Tasks:
1. Please translate this sentence from the clock-bug email below into Spanish: "That sounds like it matches what I have."
2. Summarize the clock-bug email in two sentences.
3. In the clock-bug email, what HZ value does Pavel mention setting to make the problem happen faster?

Quoted text:
■ ■ ■ ■ ■ ■ ■

From: Roger Heflin <rogerheflin@gmail.com>
To: "Joel K. Greene" <joel.greene@catapult.com>
Cc: LKML <linux-kernel@vger.kernel.org>,
Mike Steckly <michaels@catapult.com>
Subject: Re: Clock has stopped (time/date looping over 5 seconds), things are broken - what to check to debug?
Date: Mon, 07 Apr 2008 10:41:58 -0500 [thread overview]
Message-ID: <47FA40C6.5030104@gmail.com> (raw)
In-Reply-To: <1207568231.4496.9.camel@linuxdt036.nc.catapult.com>
Joel K. Greene wrote:
> Hi Roger,
>
> Does this sound familiar:
>
> http://lkml.org/lkml/2008/3/14/178
That sounds like it matches what I have.
>
>
> We've been chasing this for quite a while. Our PIC gets in a bad state
> where it thinks the CPU is in the ISR, and so won't give another int. We
> haven't much of an idea of how we get in that state other than that
> HZ=1000 makes it happen faster and HZ=100 causes it less often.
I do have HZ=1000 set, Pavel mentions setting it the =4000 to make it happen
faster, I will try that, I am rebuilding 2.4.24.4 with =4000 in the .config
file, and will verify after it is up that 4000 is running on it.

■ ■ ■ ■ ■ ■ ■

Dataset content:
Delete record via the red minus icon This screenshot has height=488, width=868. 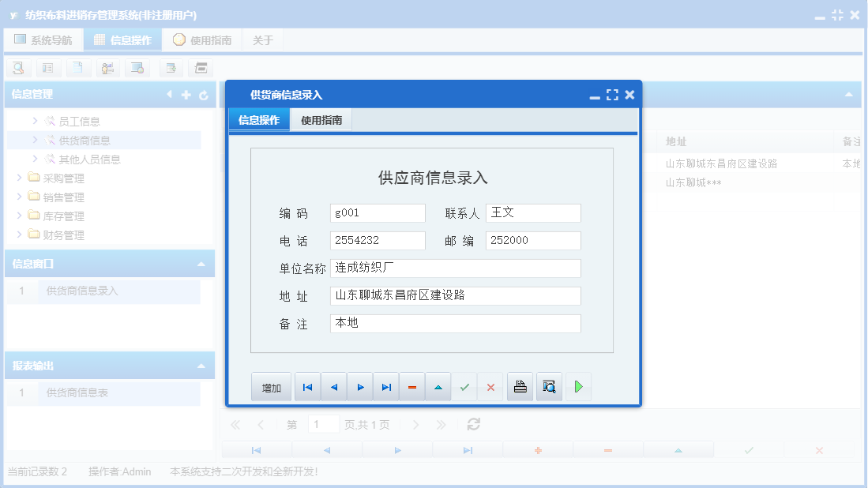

■ ■ ■ ■ ■ ■ ■

Answers for this exercise:
1. Eso parece coincidir con lo que tengo.

2. Joel describes a problem in which their PIC gets into a bad state where it thinks the CPU is in the ISR and won't give another interrupt, something HZ=1000 makes happen faster and HZ=100 less often. Roger replies that this matches his problem, that he has HZ=1000 set, and that he is rebuilding with HZ=4000 because Pavel mentions that setting makes it happen faster.

3. 4000